A l'origine de ce cri, on trouve Ought, groupe surgi en 2011 de la jeunesse canadienne, venu, parmi d'autres, exprimer toute son énergie. Quatre jeunes qui ont quitté l'université il y a peu de temps. Quatre canadiens qui entendent leur musique dans le bruit des manisfestations étudiantes. Refusant à la fois d'être de simples esthètes et des musiciens engagés, ils ne pouvaient que faire vibrer ce contexte politique dans leur propre musique
Deux ans après leur premier EP, les montrealais de Ought sortent ainsi leur premier album, More Than Any Other Day, chez Constellation Records, label entre autres de Godspeed You ! Black Emperor.

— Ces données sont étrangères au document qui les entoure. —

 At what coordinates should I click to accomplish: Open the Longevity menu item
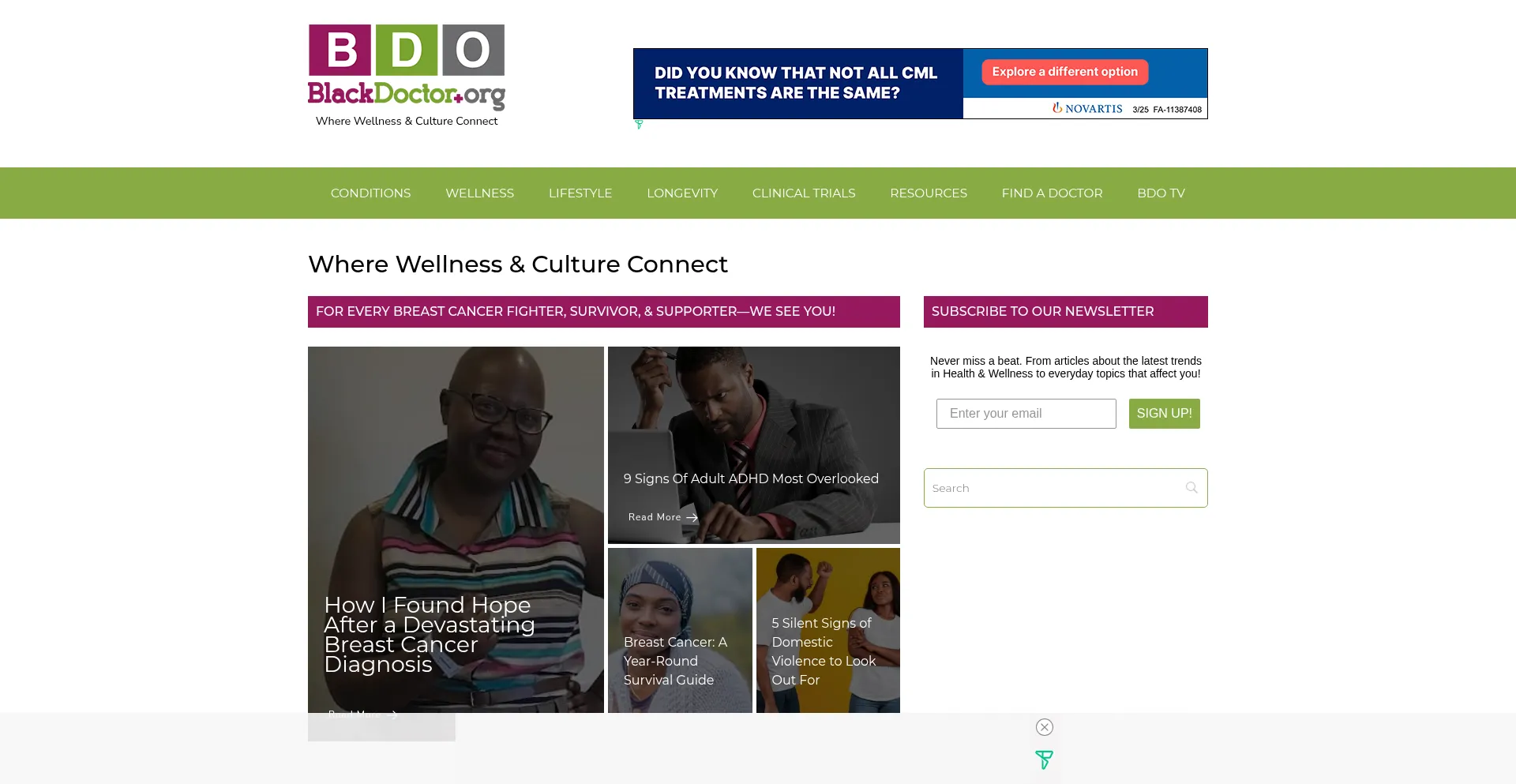682,193
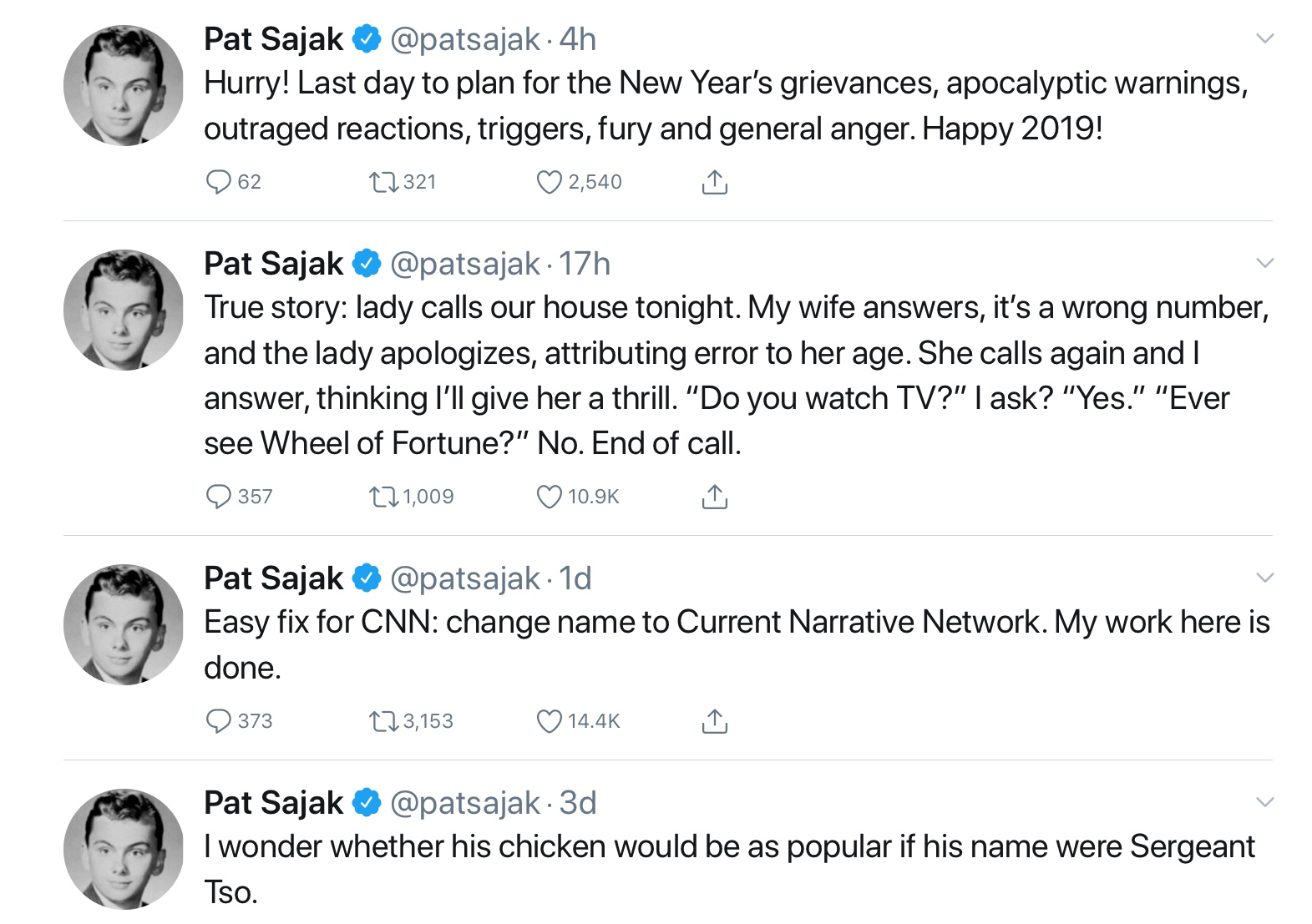The image size is (1312, 924).
Task: Reply to the Wheel of Fortune tweet
Action: pos(218,497)
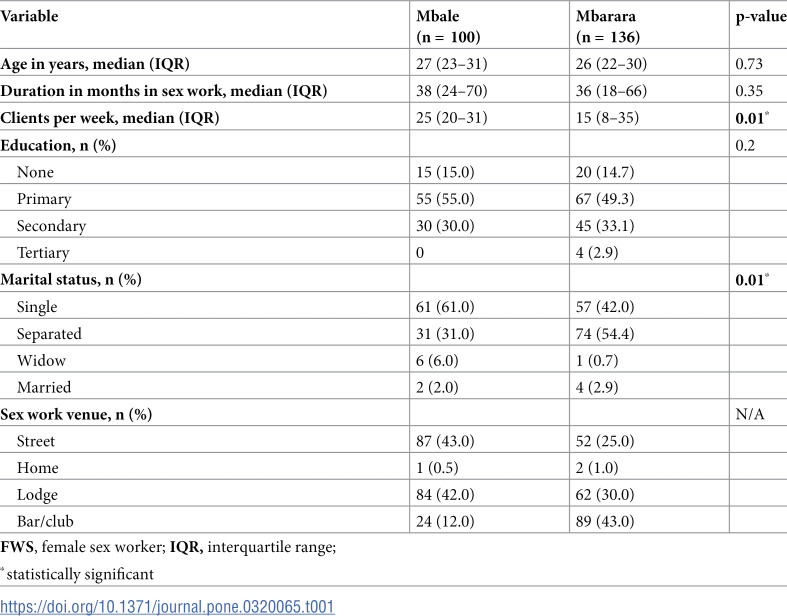The height and width of the screenshot is (616, 787).
Task: Open the doi.org journal.pone.0320065.t001 link
Action: (x=167, y=606)
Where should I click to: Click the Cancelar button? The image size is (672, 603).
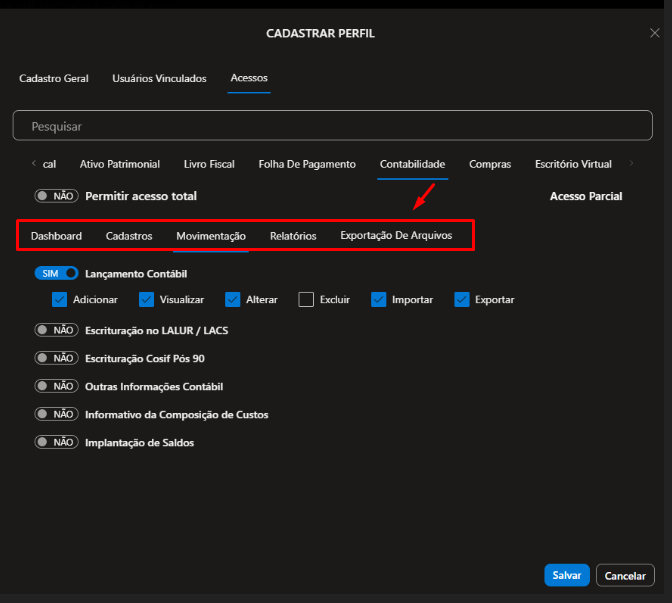pos(625,575)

Ought, c'est sans doute l'air frais qu'on attendait, entre punk et post-punk. En fait, le torrent musical que nous offre l'album le rend inclassable : on retrouve autant du blues que des sonorités de Television ou de Rage Against The Machine. En fait, Ought c'est le devoir de créer un son à partir de toutes ses influences. Et le résultat est réussi. Un album court, ramassé autour de huit titres et capable de passer du martèlement punk à des sonorités plus stellaires.
Mais on ne peut pas non plus réduire cet album à un simple cri. On ne comprendait pas sa diversité et ses morceaux aux accents plus intimistes (Today More Than Any Other Day ou Forgiveness). Dans ces moments quasi introspectifs, proches du rythme de la folk, une mélancolie latente transparaît. Sans doute le sentiment complémentaire à la révolte. La plaie intérieure qui rend nécessaire le sursaut extérieur. Gemini, qui clôt, l'album est sans doute la synthèse parfaite de ces deux aspects. Une pulsation entre retenue et explosion, avec certains accents post-rock, irrigue le morceau de bout en bout jusqu'au martèlement final.